O coronel Taciano Alfredo Teixeira Correia foi detido na manhã deste sábado no aeroporto, avança o Jornal de Notícias. Taciano Correia liderava a investigação criminal da GNR à data do furto de Tancos e regressava este sábado de uma missão na República Centro Africana. Presente a tribunal, saiu em liberdade, suspenso de funções em Portugal e no estrangeiro e de contactar com os restantes 24 arguidos do processo.

A 13 de julho, o Observador já tinha noticiado que o coronel tinha sido constituído arguido no inquérito criminal sobre o assalto aos paióis de Tancos, que ocorreu na madrugada de 28 de junho de 2017. Taciano Correia era o antecessor do também arguido Amândio Marques, diretor da Direção de Investigação Criminal do Comando Operacional da GNR.

Ao que o Observador apurou, Amândio Marques foi constituído arguido em co-autoria pelos crimes de associação criminosa, tráfico de armas, denegação de justiça, prevaricação, falsificação de documentos e favorecimento pessoal praticado por funcionário tendo ficado suspenso de funções.

De acordo com o Jornal de Notícias, o coronel Taciano Alfredo Teixeira Correia foi detido no Aeroporto Humberto Delgado, quando regressava. Presente a tribunal, saiu em liberdade, suspenso de funções em Portugal e no estrangeiro e proibido contactar com os restantes arguidos do processo. Estava a coordenador uma missão das Nações Unidas na República Centro Africana, que teve de interromper quando soube que ia ser constituído arguido.

Segundo o jornal Expresso, Taciano Correia foi contactado pelo então diretor da Polícia Judiciária Militar, Luís Vieira, também arguido no processo, um mês após o furto de material de guerra do paiol de Tancos. O responsável pela PJM queria autorização para que os militares da GNR de Loulé participassem na investigação paralela — uma vez que o caso estava nas mãos da PJ civil. Os militares tinham percebido que naquele postos da GNR trabalhava um operacional que era amigo de infância de João Paulino, que terá sido o cabecilha do assalto.
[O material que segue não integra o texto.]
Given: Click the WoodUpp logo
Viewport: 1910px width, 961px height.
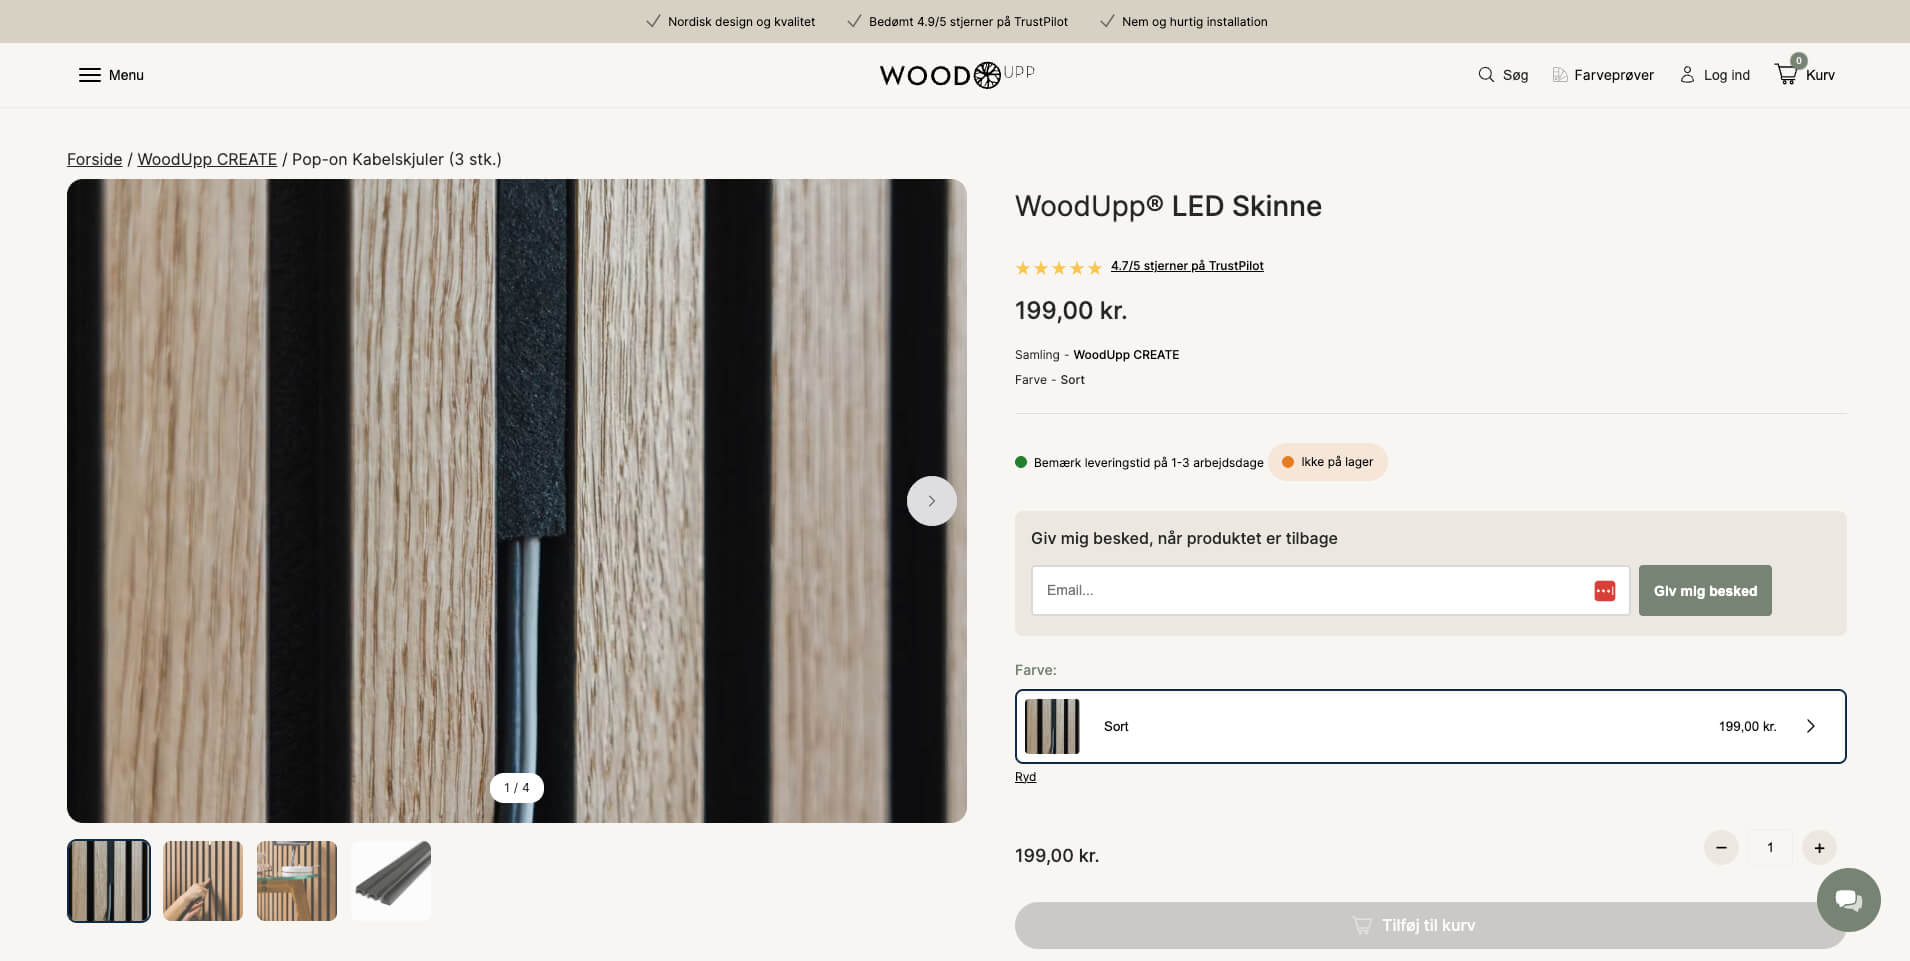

Taciano Correia, e depois Amândio Marques, autorizaram a operação, segundo o Ministério Público. Havia apenas uma condição: agir nas costas do comandante territorial de Faro, o coronel Joaquim Castro, porque todos sabiam que não podiam contar com a sua conivência.

No processo de Tancos, que conta já com 25 arguidos, investiga-se não só os autores do assalto ao paiol, mas também a operação que levou à recuperação do armamento num descampado na zona da Chamusca. Na altura a PJ percebeu que o achamento não tinha sido opinado e que a PJMilitar, que perdera a investigação para a PJ civil, tinha andado a fazer diligências paralelas à revelia da PJ civil e do próprio Ministério Público, a quem cabe conduzir a investigação.
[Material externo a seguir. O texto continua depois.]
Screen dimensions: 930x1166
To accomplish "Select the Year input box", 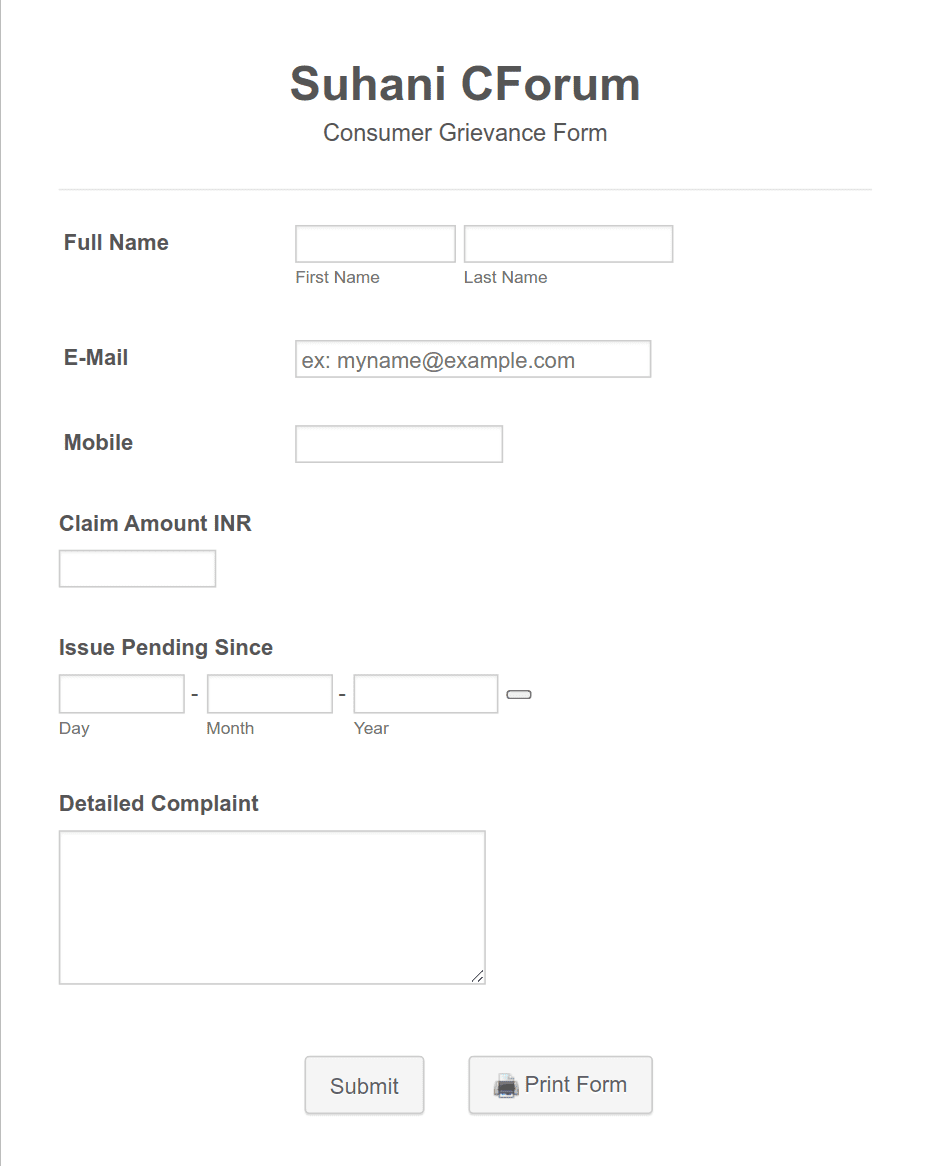I will (x=426, y=694).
Isso mesmo foi assumido tanto por Luís Vieira como pelo major Vasco Brazão — o ex-porta-voz da PJM que participou na investigação paralela e que esta sexta-feira acabou por ser libertado da prisão domiciliária pelo Tribunal da Relação de Lisboa, uma vez que já não existe o perigo de perturbação do inquérito. Ambos contaram como agiram perante os deputados que compuseram a comissão de inquérito parlamentar para apurara responsabilidades políticas no caso de Tancos. Já depois disso foram constituídos arguidos militares do topo da hierarquia da GNR e o próprio então ministro da Defesa, Azeredo Lopes.

Um relatório do Ministério Público, a que o Expresso teve acesso, a semanas de ser proferida a acusação, revela que Azeredo Lopes foi informado da operação paralela depois de recuperadas as armas, tal como se percebeu na comissão de inquérito. Mas que guardou essa informação para si e  não a partilhou nem com o primeiro-ministro António Costa, nem com o Presidente da República, Marcel Rebelo de Sousa, que tantas vezes se pronunciou sobre a necessidade de recuperar aquele material furtado.